ジルがんんっと咳払いして、ちょっと深呼吸していた。
「ビアンカ、どうか俺と結婚して欲しい」
左手の薬指に、ジルの瞳の色をした婚約指輪がはめられた。
「っ、はい!」
ジルからのプロポーズが嬉しくて、しっかりと応えたものの、皇女という立場や年齢はいいのだろうかという疑問があった。
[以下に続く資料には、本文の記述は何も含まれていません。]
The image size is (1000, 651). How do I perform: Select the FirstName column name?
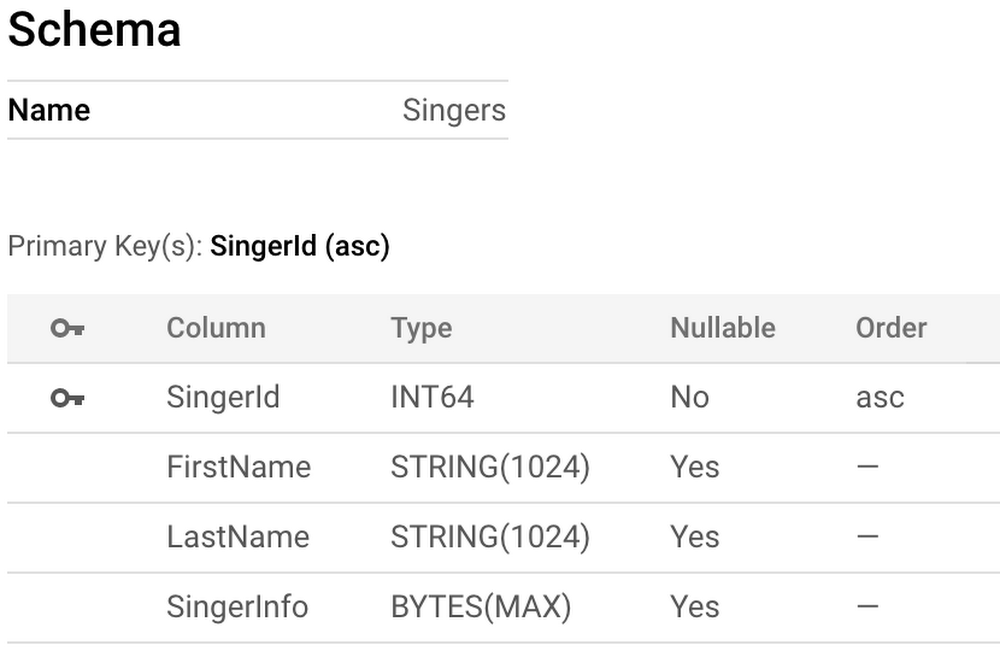coord(239,467)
そもそも、サルメライネンの王になる者が、帝国の皇女を娶るということは、ほぼ属国になるのでは? 同盟国という形もあるだろうけど、あのお父様がそこで納得はしない気がする。
「ビアンカ」
「国民は納得して――――」
「ビアンカ、地位も年齢も関係ない。ただビアンカが愛しいんだよ?」
「っ!」
ただそれだけじゃ、確かに色々問題はあるからね、と言われた。やっぱりそうよねと沈みかけたところで、ジルに顔を上げてとお願いされた。
「ビアンカ、これはね、ずっとずっと昔から決めてたんだ。国を取ってビアンカに好きだって伝えたいって。やっと実現したんだ…………褒めてよ」
「っ! 頑張ったね、ジル」
「うん」
ジルの頭をそっと撫でると、嬉しそうに微笑んで頭を自分から擦り寄せてきた。
そして、四年前のことを謝られた。突き放してごめんねと。
「本当はあのときに大好きだと伝えて、抱きしめてキスをしたかったんだ」
でも、何も持たないただの『ジル』に皇帝はビアンカをくれないのは分かっていたし、許されなかった。そして、国を取る保証もなかった。
「俺と皇帝の勝負だったんだ」
「そこまでして…………なんで?」
ジルが仕方なさそうに微笑んで、私の両頬を大きな手で包んだ。
「初めて出逢ってから、ずっと俺に愛を教えてくれたのはビアンカなんだよ? 一言も喋らないのに、ずっと笑顔を向けてくれた」
そんな人に恋に堕ちないわけがないだろう? と首を傾げて言われて『私の私による私のための侍従育成計画』のせいじゃないのと言うと、ジルがまた仕方なさそうに笑った。
「言ったろう? 責任取ってって」
「っ、う……はい」
「ビアンカの不安は全部潰すから。俺に愛されて?」
「うん」
「もう、気になることはない? 不安はない? 覚悟は出来た?」
そう聞かれてコクリと頷くと、ジルが少年のように嬉しそうに笑って、顔を寄せてきた。
ふにゅりと柔らかく触れる唇。
「んっ……」
「ビアンカ、可愛い。もう一回していい?」
「……うん」
この日、何度も何度もキスをした。
外で待たせていたミルコがしびれを切らすまで。